Thora H Arnardottir is a postdoctoral researcher and interdisciplinary designer with a background in architecture. Her work explores the integration of living systems into design, focusing on engineered biological processes and new material approaches. Her PhD, Bacterial Sculpting (Newcastle University), investigated biomineralization (MICP) as a design method, collaborating with bacteria and microalgae to develop responsive biofabrication strategies. Thora’s research challenges conventional architecture by positioning living materials as active participants in design, rather than passive elements.
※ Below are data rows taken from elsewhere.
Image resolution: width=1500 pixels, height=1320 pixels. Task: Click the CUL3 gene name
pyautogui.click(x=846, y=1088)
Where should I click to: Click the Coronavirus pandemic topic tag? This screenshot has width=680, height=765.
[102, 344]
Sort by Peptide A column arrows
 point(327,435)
She holds a Master’s in Advanced Architecture from IAAC, Spain, and a BA from Arts University Bournemouth.
She is currently a Senior Researcher at Northumbria University’s Hub for Biotechnology in the Built Environment, co-leading the EPSRC-funded Living Manufacture and the EU-funded Bioarc projects, both centred on sustainable, bio-based construction materials. She has taught at Central Saint Martins and worked on projects like Thinking Soils. Thora is also the founder of Unruly Matters Ltd and co-founder of the Biobabes collective.

Chiara Farinea is an Italian architect and urban planner whose work focuses on environmental planning and sustainable urban development. She holds a PhD in Urban Planning from IUAV (Venice), a Master in Advanced Architecture from IAAC (Barcelona), and an Architecture degree from Politecnico di Milano, with a year at ETSAB (Barcelona) through the Erasmus Programme.
Currently, Chiara is Head of European Projects at IAAC’s Advanced Architecture Group, where she coordinates and contributes scientifically to several EU-funded projects in education, research, and implementation. She also teaches within IAAC’s academic programs.
Previously, she was a Project Manager at D’Appolonia, leading international cooperation and smart city initiatives. She has also worked with Open Building Research (Genoa) and KSP Engel und Zimmermann (Berlin).
Chiara taught Urban Planning at the University of Genoa (2015–2016) and is a founding partner of Gr.IN Lab, an art collective that has exhibited at the Venice Arsenale and the Italia-China Art Biennale.